REQUIREMENT -
Please copy the material below word for word, from its first line through the line containing "Select the Databases", including that line.

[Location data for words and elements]
================

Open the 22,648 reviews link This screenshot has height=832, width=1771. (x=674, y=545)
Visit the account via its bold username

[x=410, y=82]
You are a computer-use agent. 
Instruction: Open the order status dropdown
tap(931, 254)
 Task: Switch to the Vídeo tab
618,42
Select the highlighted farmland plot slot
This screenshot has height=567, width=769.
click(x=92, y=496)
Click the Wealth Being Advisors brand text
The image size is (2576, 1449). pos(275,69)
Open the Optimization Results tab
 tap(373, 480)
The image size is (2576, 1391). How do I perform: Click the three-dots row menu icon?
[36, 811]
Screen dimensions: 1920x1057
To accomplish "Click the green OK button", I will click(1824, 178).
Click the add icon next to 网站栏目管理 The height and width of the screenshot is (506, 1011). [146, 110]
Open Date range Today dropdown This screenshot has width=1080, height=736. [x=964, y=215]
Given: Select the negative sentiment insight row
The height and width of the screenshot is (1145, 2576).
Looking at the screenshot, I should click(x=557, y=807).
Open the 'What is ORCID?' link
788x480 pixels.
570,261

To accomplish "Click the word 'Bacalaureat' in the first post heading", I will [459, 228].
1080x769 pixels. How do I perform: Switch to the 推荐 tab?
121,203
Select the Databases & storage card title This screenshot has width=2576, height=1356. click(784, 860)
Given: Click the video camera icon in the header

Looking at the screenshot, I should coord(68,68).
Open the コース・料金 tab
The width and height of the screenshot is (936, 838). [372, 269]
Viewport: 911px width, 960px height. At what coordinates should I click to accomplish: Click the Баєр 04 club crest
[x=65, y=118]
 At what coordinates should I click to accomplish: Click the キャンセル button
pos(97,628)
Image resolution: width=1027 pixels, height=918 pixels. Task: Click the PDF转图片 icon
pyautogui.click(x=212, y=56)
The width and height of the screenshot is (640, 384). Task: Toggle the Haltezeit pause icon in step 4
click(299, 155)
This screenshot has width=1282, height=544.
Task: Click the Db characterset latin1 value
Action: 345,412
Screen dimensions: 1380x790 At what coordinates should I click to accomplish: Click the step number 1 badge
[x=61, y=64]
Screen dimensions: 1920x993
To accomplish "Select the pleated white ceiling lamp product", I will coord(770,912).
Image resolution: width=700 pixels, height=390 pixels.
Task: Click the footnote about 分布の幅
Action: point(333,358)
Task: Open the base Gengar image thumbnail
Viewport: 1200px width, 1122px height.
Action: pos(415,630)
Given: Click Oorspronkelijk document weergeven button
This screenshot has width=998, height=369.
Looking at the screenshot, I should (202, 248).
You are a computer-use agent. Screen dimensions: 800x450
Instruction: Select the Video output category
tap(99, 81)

================

FULL RESPONSE -
Open the 22,648 reviews link This screenshot has height=832, width=1771. (x=674, y=545)
Visit the account via its bold username

[x=410, y=82]
You are a computer-use agent. 
Instruction: Open the order status dropdown
tap(931, 254)
 Task: Switch to the Vídeo tab
618,42
Select the highlighted farmland plot slot
This screenshot has height=567, width=769.
click(x=92, y=496)
Click the Wealth Being Advisors brand text
The image size is (2576, 1449). pos(275,69)
Open the Optimization Results tab
 tap(373, 480)
The image size is (2576, 1391). How do I perform: Click the three-dots row menu icon?
[36, 811]
Screen dimensions: 1920x1057
To accomplish "Click the green OK button", I will click(1824, 178).
Click the add icon next to 网站栏目管理 The height and width of the screenshot is (506, 1011). [146, 110]
Open Date range Today dropdown This screenshot has width=1080, height=736. [x=964, y=215]
Given: Select the negative sentiment insight row
The height and width of the screenshot is (1145, 2576).
Looking at the screenshot, I should click(x=557, y=807).
Open the 'What is ORCID?' link
788x480 pixels.
570,261

To accomplish "Click the word 'Bacalaureat' in the first post heading", I will [459, 228].
1080x769 pixels. How do I perform: Switch to the 推荐 tab?
121,203
Select the Databases & storage card title This screenshot has width=2576, height=1356. click(784, 860)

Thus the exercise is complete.